● **THE PROBLEM**:
Rewrite the lines of the entries, starting with the line containing "Identify the location" and continuing through the end of the entries, scaling each coordinate in the answers by 0.6 and rounding to whole numbers with halves rounded up. Keep the other text, including the request, as it is, and omit the pictures.

● **AVAILABLE DATA**:
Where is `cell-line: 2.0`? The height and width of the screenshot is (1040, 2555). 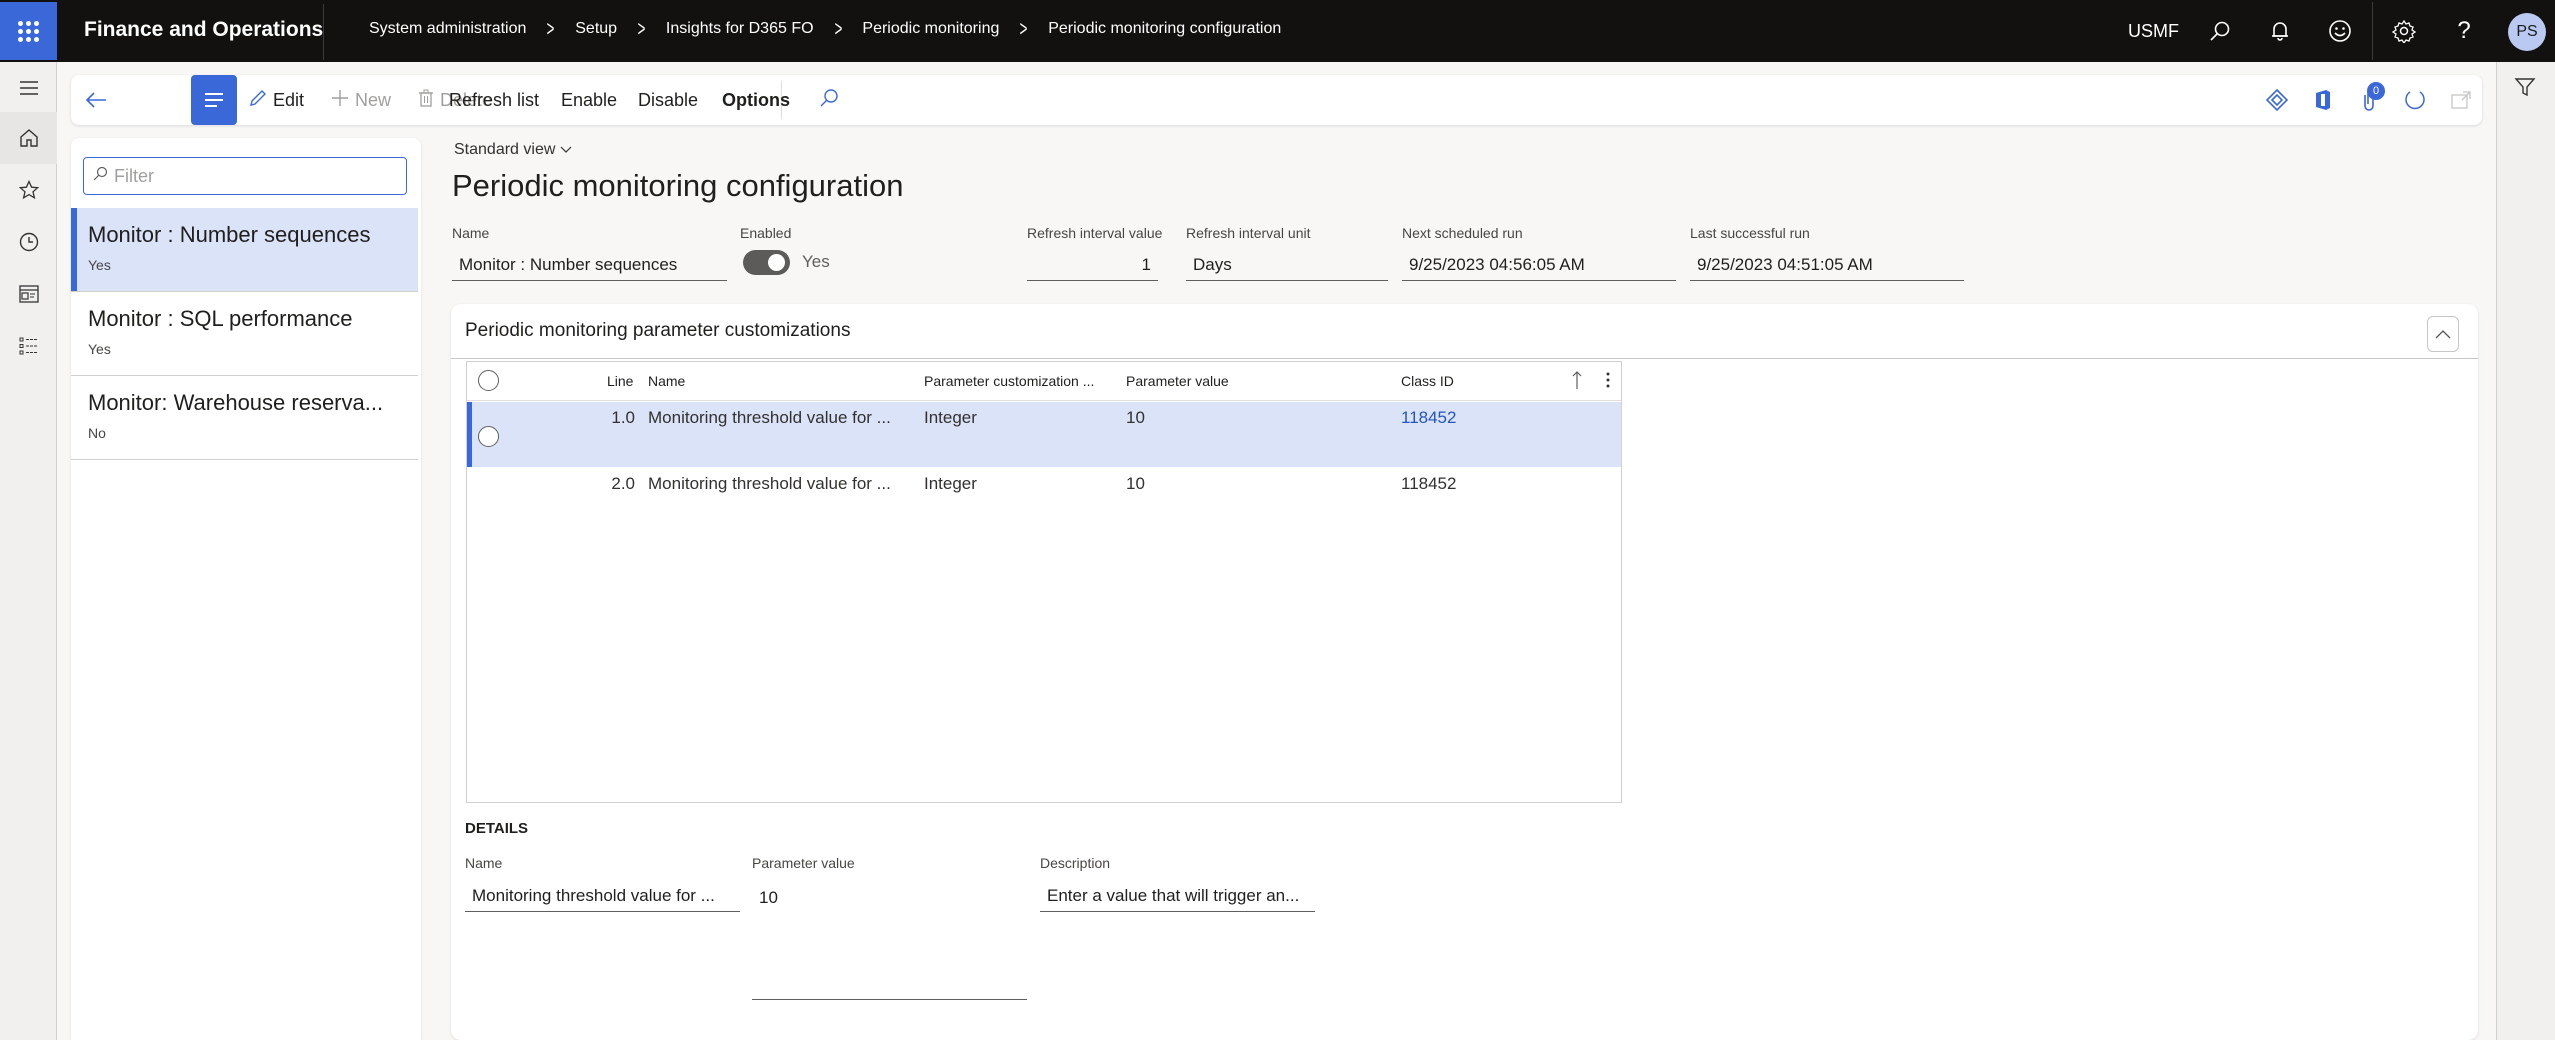 cell-line: 2.0 is located at coordinates (623, 484).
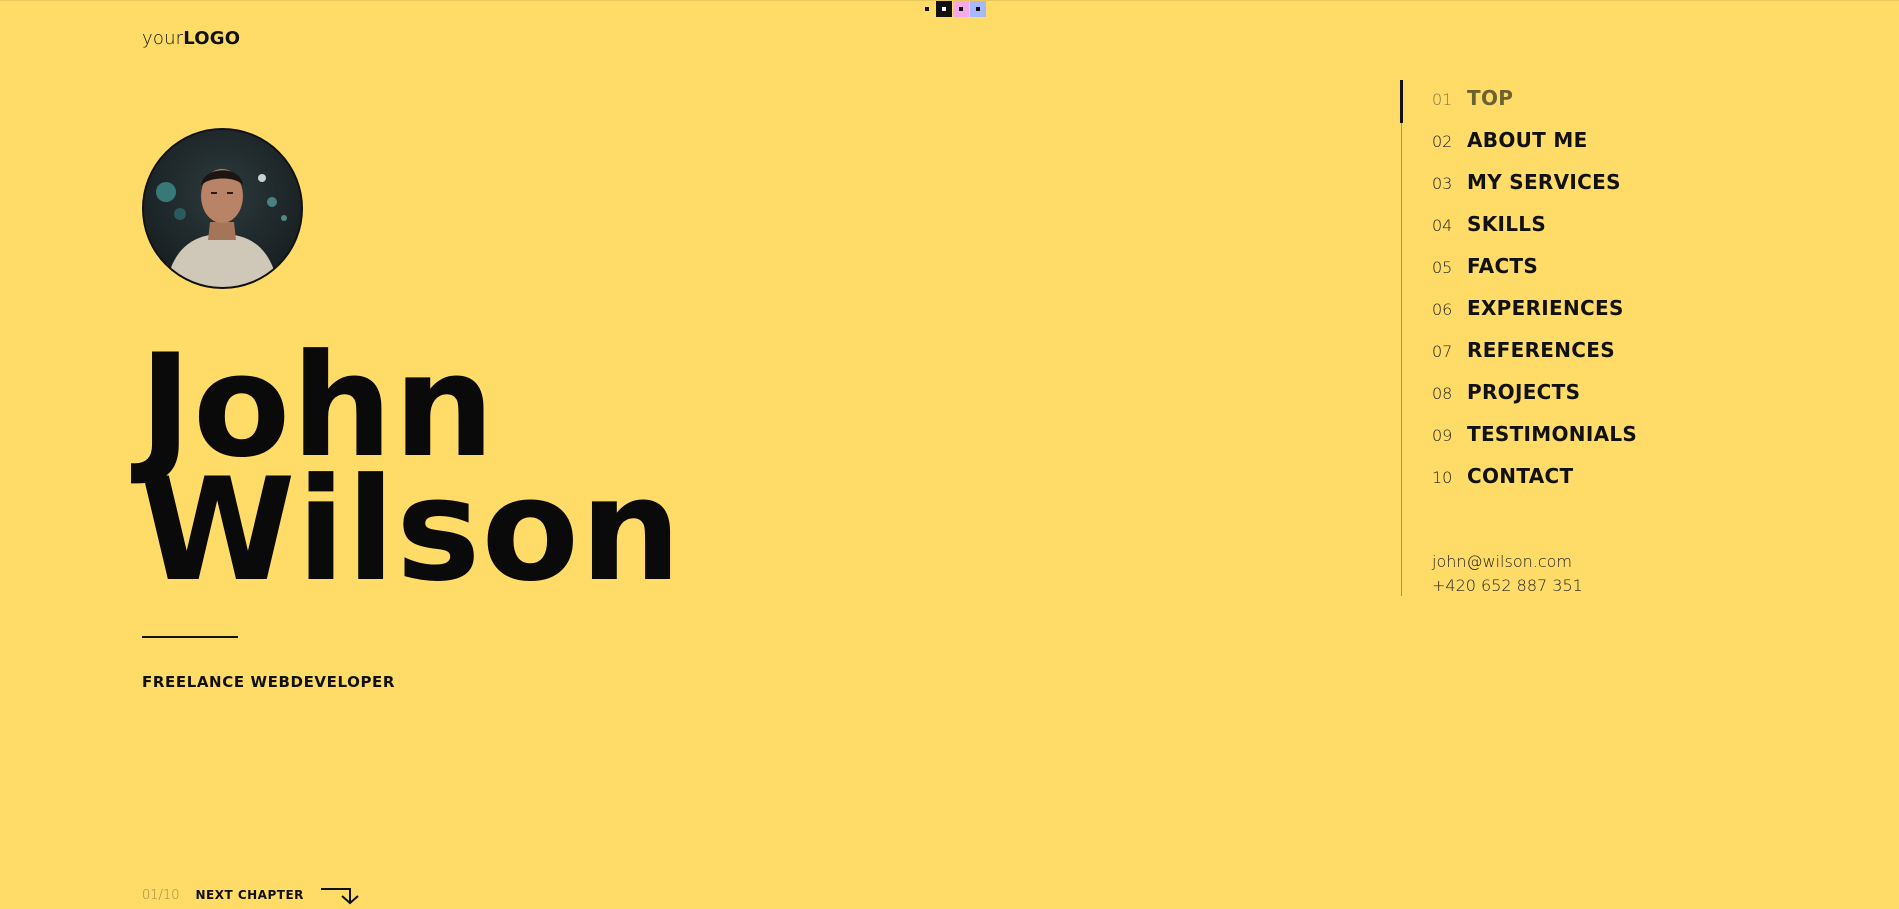 Image resolution: width=1899 pixels, height=909 pixels. Describe the element at coordinates (978, 9) in the screenshot. I see `blue-swatch` at that location.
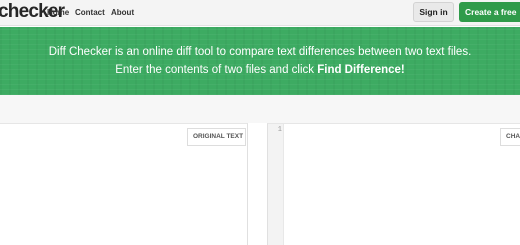 This screenshot has height=245, width=520. I want to click on sign-in-button: Sign in, so click(434, 12).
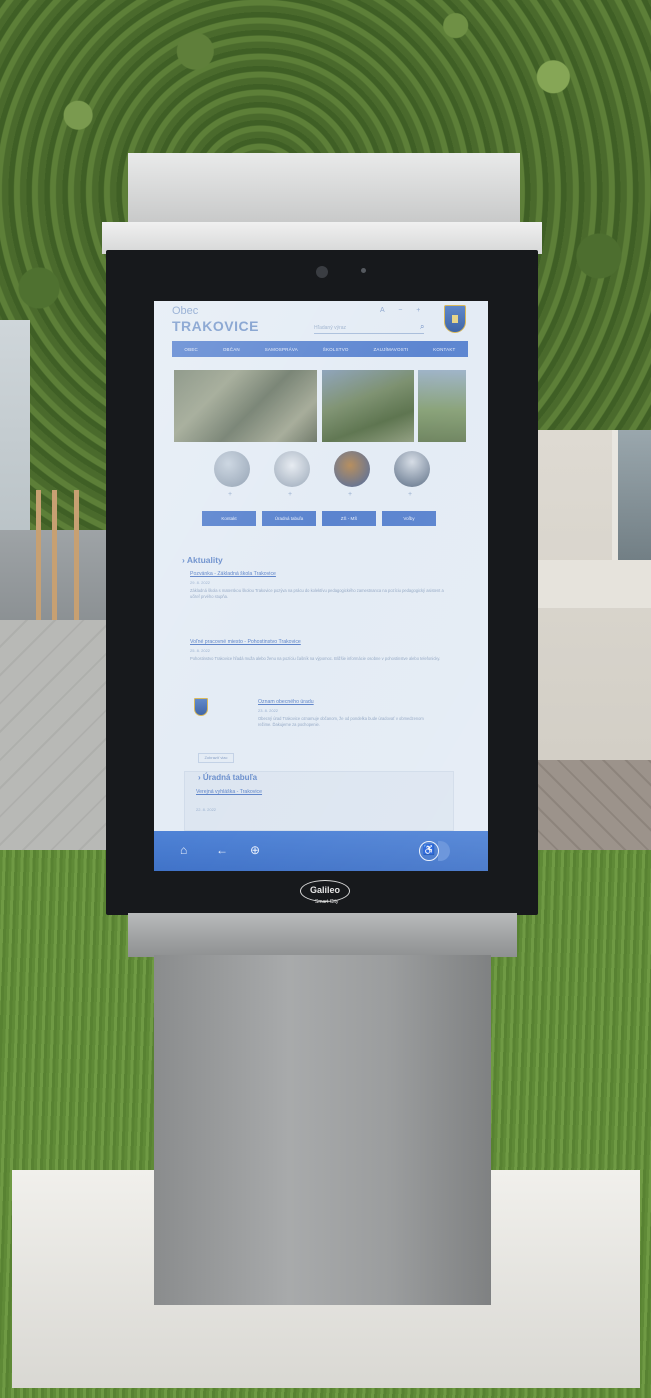  I want to click on news-title-text: Aktuality, so click(204, 560).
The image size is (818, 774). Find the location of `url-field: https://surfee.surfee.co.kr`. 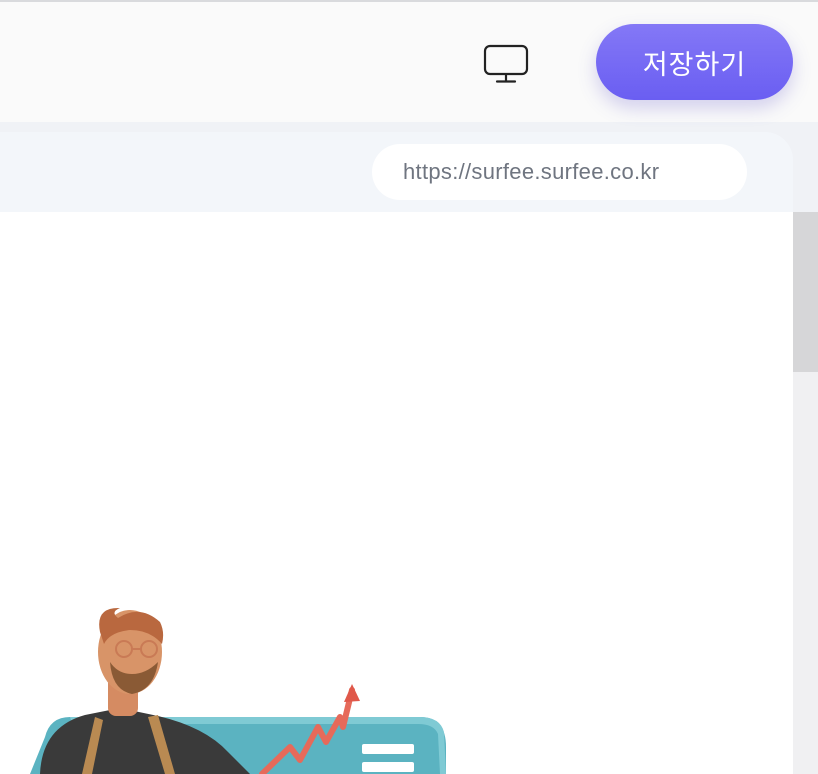

url-field: https://surfee.surfee.co.kr is located at coordinates (560, 172).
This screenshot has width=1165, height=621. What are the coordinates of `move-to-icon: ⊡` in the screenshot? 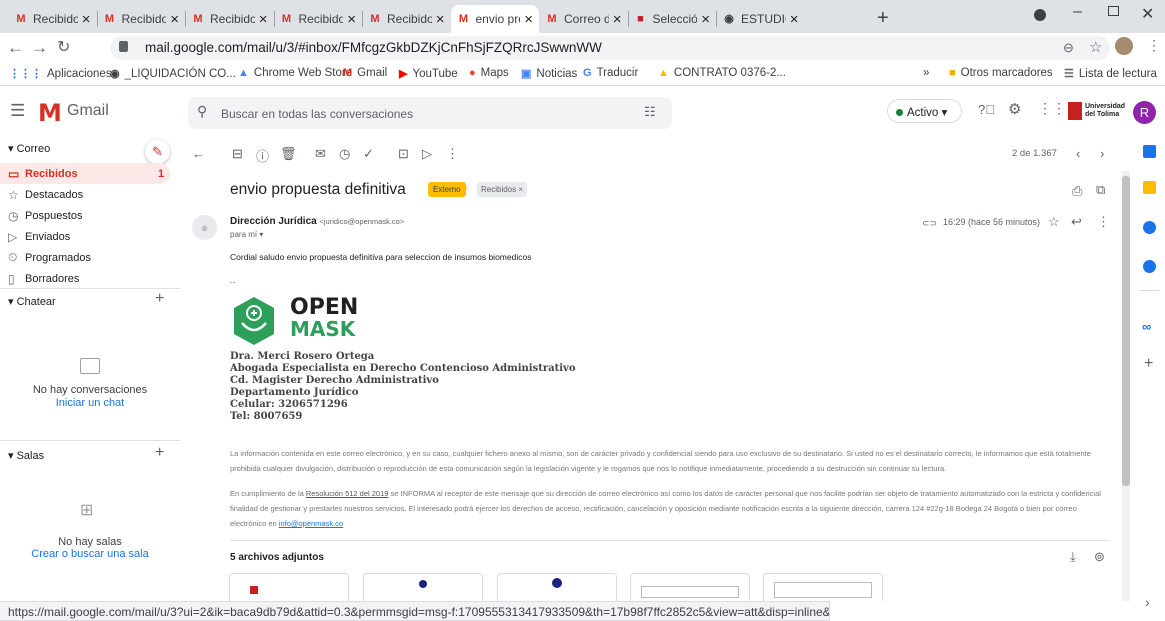 It's located at (404, 154).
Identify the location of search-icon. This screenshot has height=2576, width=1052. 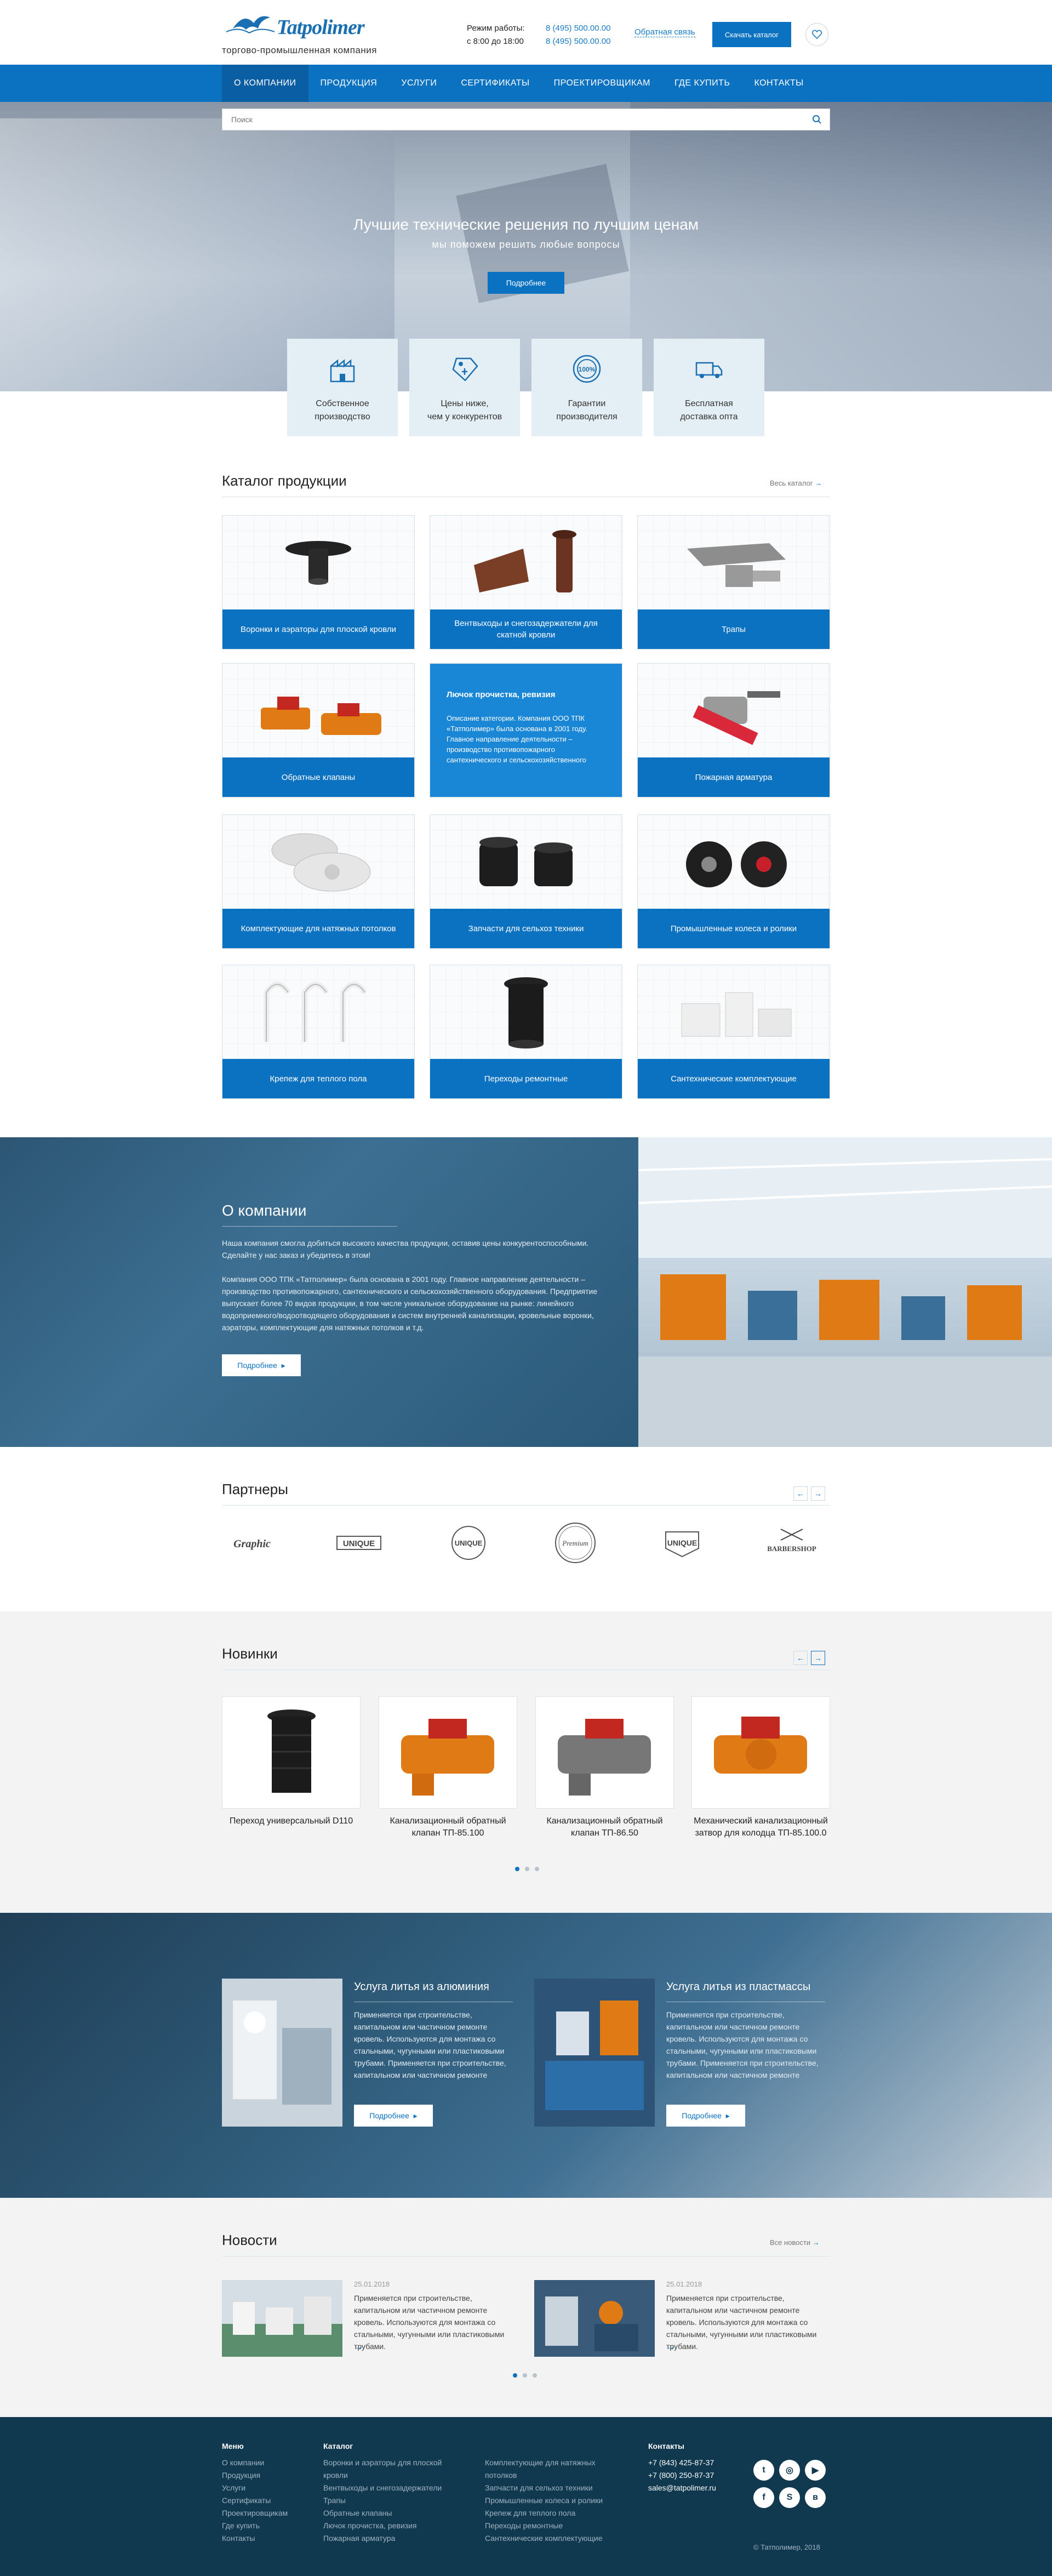
(817, 119).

● **ANSWER TO THIS TASK**:
Identify the location of search-icon. This screenshot has height=2576, width=1052. 
(490, 71).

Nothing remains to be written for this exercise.